1Jo 5:11-12 God has given us eternal life, and this life is in His Son. He who has the Son has the life; he who does not have the Son of God does not have the life.
The life which is thus imparted is the life of Christ in resurrection and not the pre-resurrection life of Christ. It is on this ground that the Christian is contemplated, as he is in the NT, as already raised from the dead.
Col 3:1 If then you have been raised up with Christ, keep seeking the things above, where Christ is, seated at the right hand of God.
Col 3:2 Set your mind on the things above, not on the things that are on earth.
Col 3:3 For you have died and your life is hidden with Christ in God.
Col 3:4 When Christ, who is our life, is revealed, then you also will be revealed with Him in glory.
The believer is now blessed with all the values of co-crucifixion, co-death, co-burial, and co-resurrection with Christ.
These great realities are his as completely as they were Christ's, since Christ wrought them as a Substitute for the one who believes.
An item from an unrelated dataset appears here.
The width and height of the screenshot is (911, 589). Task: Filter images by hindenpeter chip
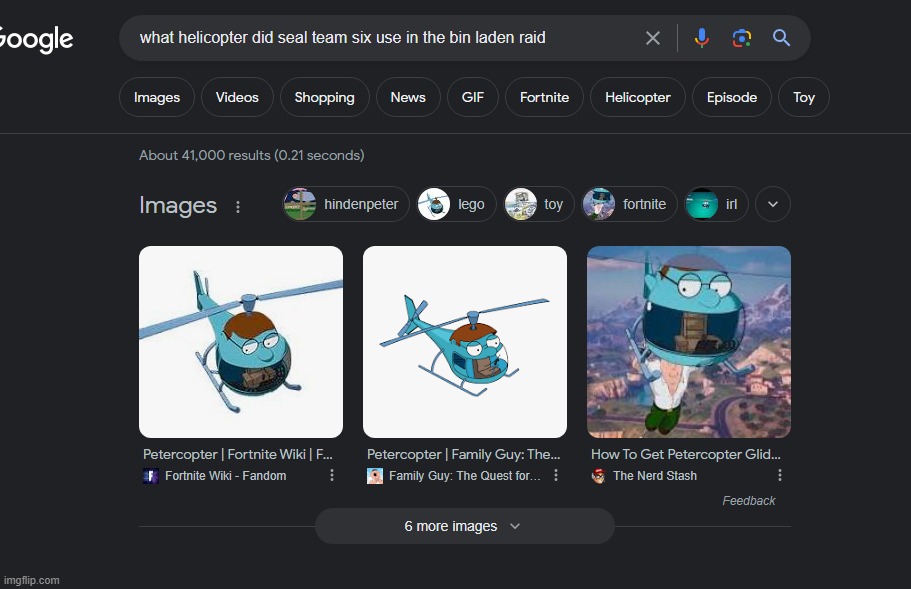(x=346, y=204)
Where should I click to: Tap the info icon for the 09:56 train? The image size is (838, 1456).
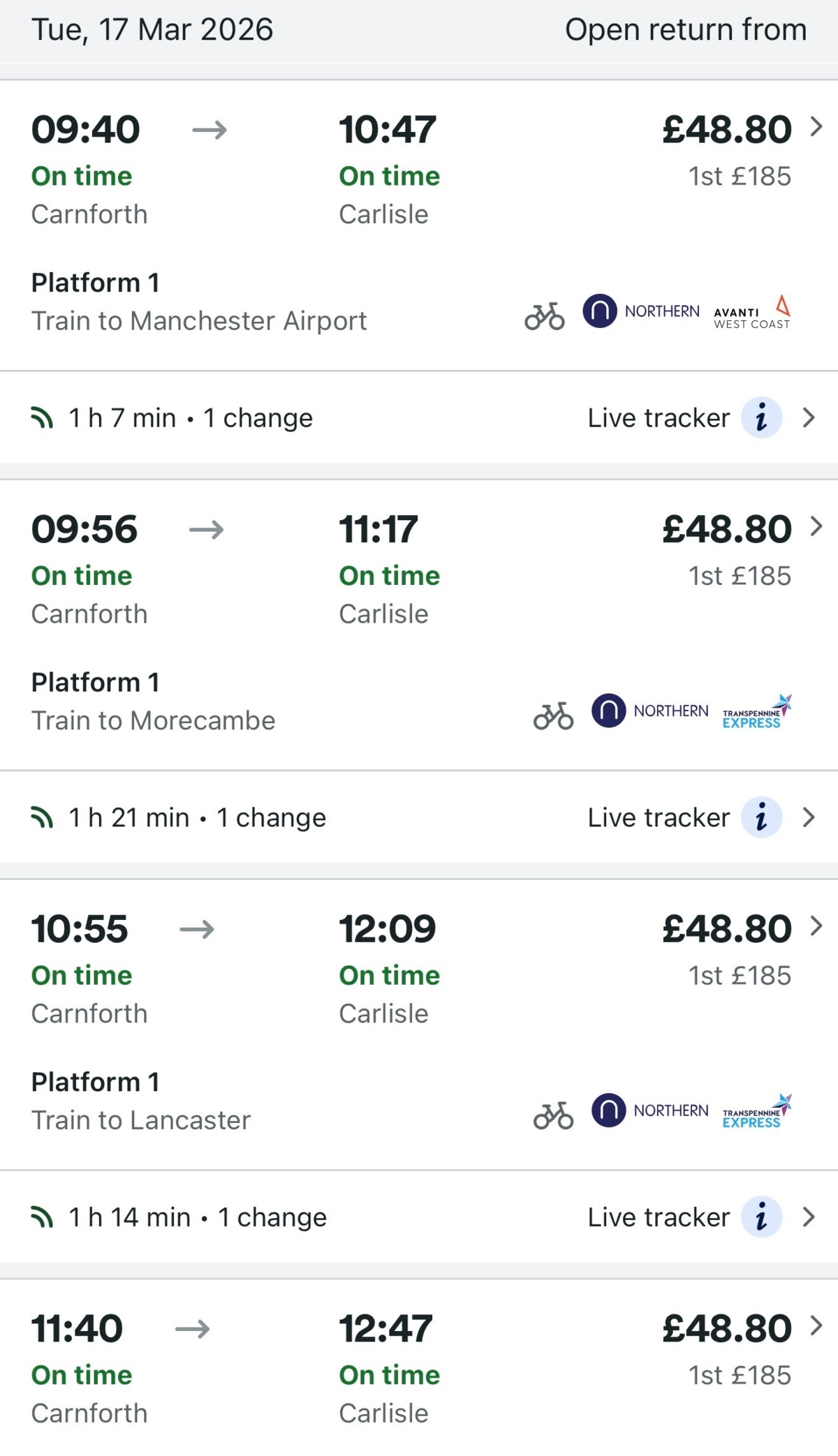click(x=760, y=817)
In the most actual sense the child of God has been raised up and seated with Christ in heavenly spheres.
Eph 2:5 even when we were dead in our transgressions, made us alive together with Christ (by grace you have been saved),
Eph 2:6 and raised us up with Him, and seated us with Him in the heavenly places, in Christ Jesus,
The resurrection of Christ is the source of power for the CA believer.
Mat 28:18 And Jesus came up and spoke to them, saying, "All authority has been given to Me in heaven and on earth.
The angels thus know before we appear what each believer will be like, having seen Christ who is to the hosts of heaven a preliminary demonstration of the glorious estate that awaits those who are Christ's. He is thus the firstfruits.
1Co 15:20 But now Christ has been raised from the dead, the first fruits of those who are asleep.
1Co 15:21 For since by a man came death, by a man also came the resurrection of the dead.
1Co 15:22 For as in Adam all die, so also in Christ all shall be made alive.
1Co 15:23 But each in his own order: Christ the first fruits, after that those who are Christ's at His coming
Angels know the estate which will characterize each individual who comprises that unnumbered company which, having received their resurrection bodies, will dwell in the spacious vaults of heaven. They look at Christ now, the only One in resurrection body and know that heaven will be filled with them that are His in the same fashion of body as He now possesses.
The angels thus know before we appear what each believer will be like, having seen Christ who is to the hosts of heaven a preliminary demonstration of the glorious estate that awaits those who are Christ's. He is thus the firstfruits.
Don't let your heart lose these truths. Don't stop listening to the word of God so that in time, God the Holy Spirit will bring its certainty to you through faith.
Often in the Scriptures does the Spirit of God bring to one's attention the certainty of all things which God hath purposed, and happy indeed is the one who, by divine illumination, enters into the heart-understanding of these things.
Only our ignorance and unbelief can prevent this realization and indescribable happiness. The greatest earthly power seen in the world up to that time had set a seal upon the tomb and guarded it by pains of death but they could not stop what was about to burst forth upon the world in divine life.
None can lose the pains of death other than God in Christ.
Act 2:24 And God raised Him up again, putting an end to the agony of death, since it was impossible for Him to be held in its power.
Christ is the first and only one of all earth dwellers thus far to put on immortality.